An experimental public domain scraper for the THOMAS legislative information system managed by the Library of Congress.
Currently:
- Fetches and parses HTML for almost all information on bills. (Everything but related committees.)
- Parses the semantics of Congressional action into metadata and vote outcomes.
- Tracks the past and present state of a bill.
- Includes a suite of unit tests for action semantics and state tracking.
It's recommended you first create and activate a virtualenv with:
virtualenv virt
source virt/bin/activate
You don't have to call it "virt", but the project's gitignore is set up to ignore it already if you do.

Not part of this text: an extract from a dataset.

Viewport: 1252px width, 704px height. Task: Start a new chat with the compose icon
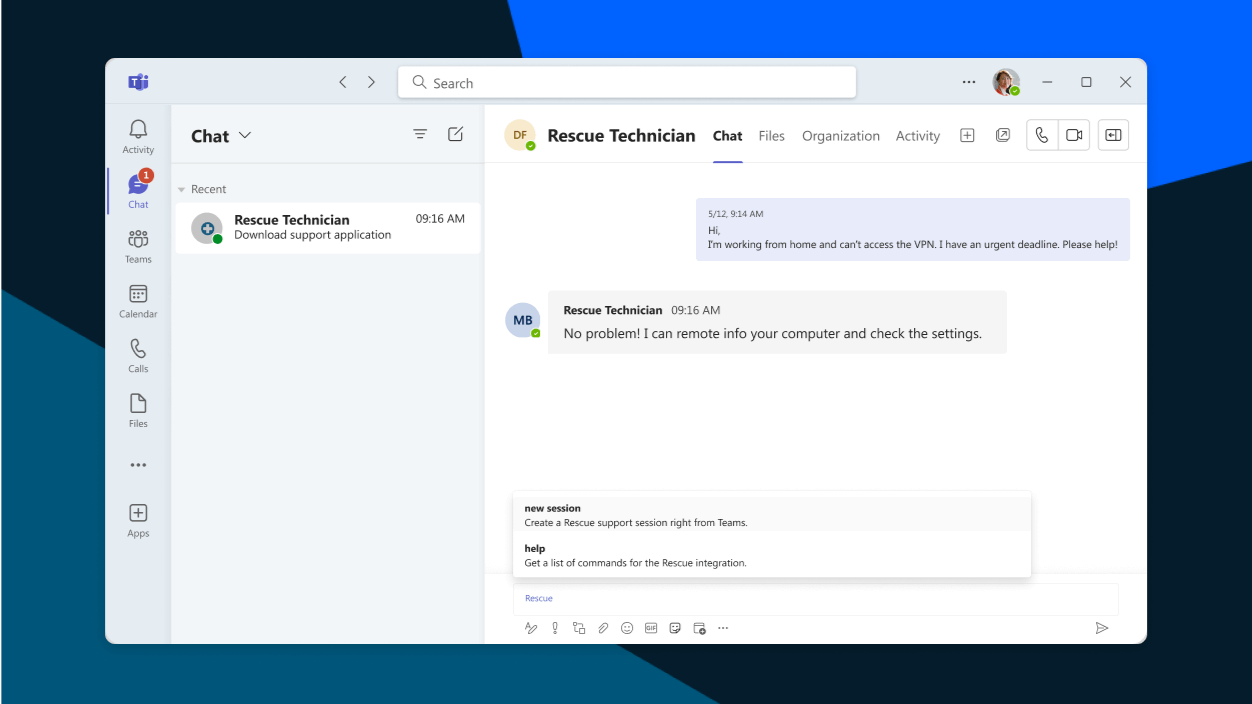coord(455,133)
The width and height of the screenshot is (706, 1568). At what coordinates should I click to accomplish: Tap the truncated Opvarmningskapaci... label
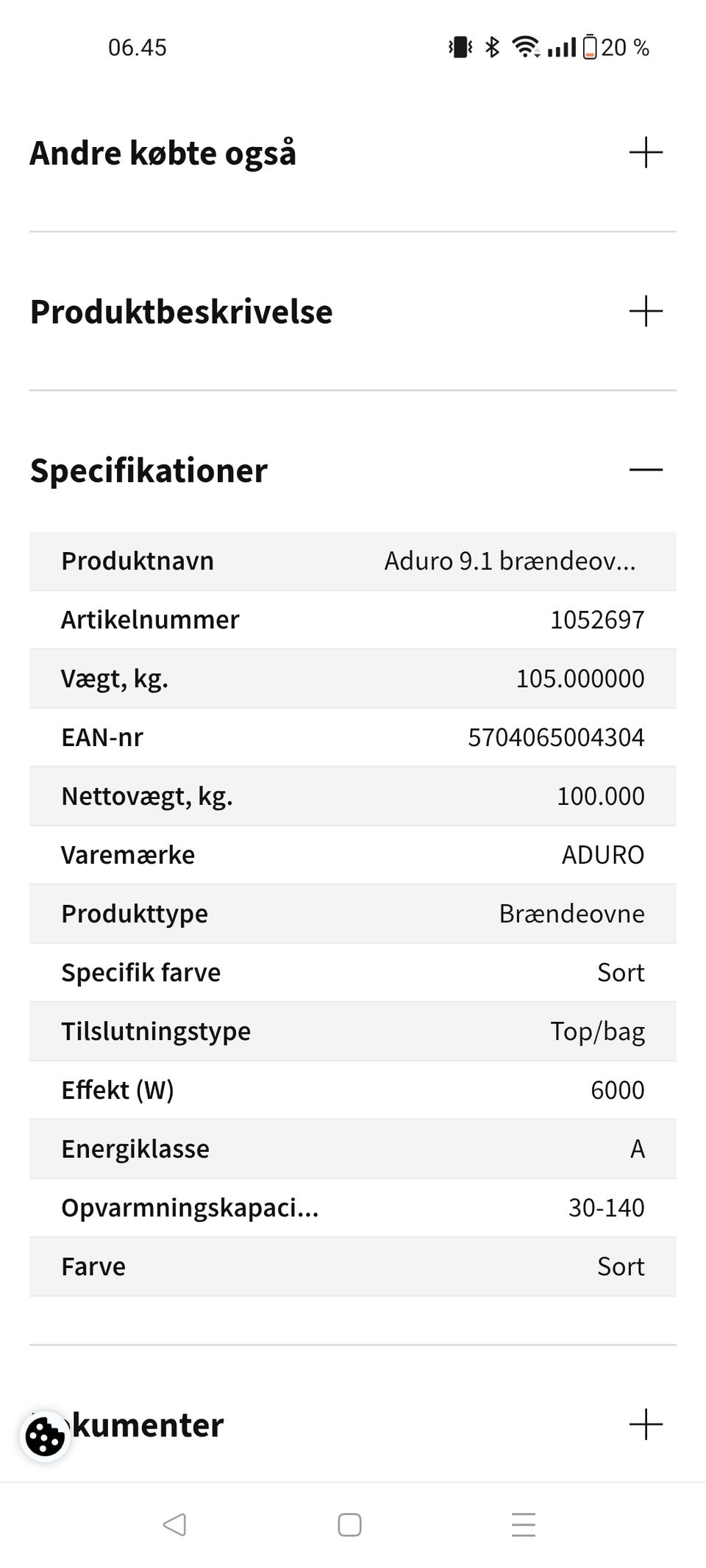pyautogui.click(x=190, y=1208)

Whether or not you use virtualenv:
pip install -r requirements.txt
To start grabbing everything:
python runner.py bills
You can supply a few kinds of flags. To limit it to 10 House simple resolutions in the 111th congress:
python runner.py bills limit=10 bill_type=hres congress=111
To get only a specific bill, pass in the ID for that bill. For example, S. 968 in the 112th congress:
python runner.py bills bill_id=s968-112
The script will cache all downloaded pages, and will not re-fetch them from the network unless a force flag is passed:
python runner.py bills force=True
To run this project's unit tests:
python test/runner.py
The script will cache downloaded pages in a top-level cache
directory, and output bulk data in a top-level data
directory.
Two bulk data output files will be generated for each bill: a JSON version (data.json) and an XML version (data.xml). The XML version attempts to maintain backwards compatibility with the XML bulk data that GovTrack.us has provided for years.
Just about everything. More data:
- Complete bill information
- Amendment information
- Name normalization of members of Congress
- Name normalization for Congressional committees and subcommittees
And general improvements:
- Hasn't been yet run over THOMAS' entire contents
- Data quality checks
- Use a proper command line flag parser, and syntax